The Vermont Supreme Court is still considering a case in which opponents of the pipeline argue the Public Service Board was wrong to allow Vermont Gas to run the pipeline beneath Geprags Park in Hinesburg. Vermont Gas has posted a $1 million bond to cover the cost of removing the pipeline and restoring the land in case the high court rules against it.
Rendall said he’s not sure when the court will rule on the case.
“We’ll cross that bridge when we have a decision from the Supreme Court,” he said.
Capped at $134 million
When the pipeline extension was initially approved, Vermont Gas put the price tag for Phase 1 from Colchester to Middlebury at about $86 million.
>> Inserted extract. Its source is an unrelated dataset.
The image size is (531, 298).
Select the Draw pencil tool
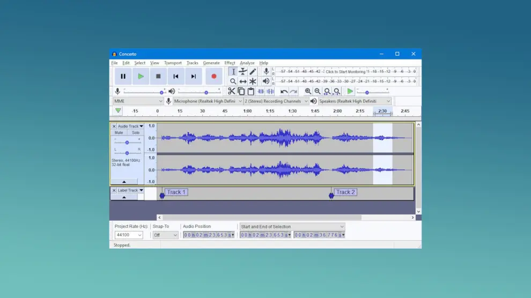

The final cost was nearly double that amount at $165 million, but Vermont Gas agreed to a cost cap of $134 million, put in place by the Public Service Board.
Rendall said Gaz Metro, Vermont Gas’ Montreal-based parent company, will absorb the $31 million differential between the cost cap and the actual cost of the project.
“That is our commitment to existing and new customers, that we would absorb the additional cost without passing it on by raising rates, which means we’ve taken responsibility,” Rendall said.
When the pipeline project was first announced, it included second and third phases that would bring natural gas service to the International Paper plant in Ticonderoga and to Rutland, respectively. Vermont Gas dropped both those phases as costs and protests escalated.
Rendall said Wednesday the utility has no “current plan” to extend the pipeline beyond Middlebury.
“Today is about the families and businesses in Addison County who have been so patient in waiting for natural gas service,” Rendall said. “We’re excited to bring it to them.”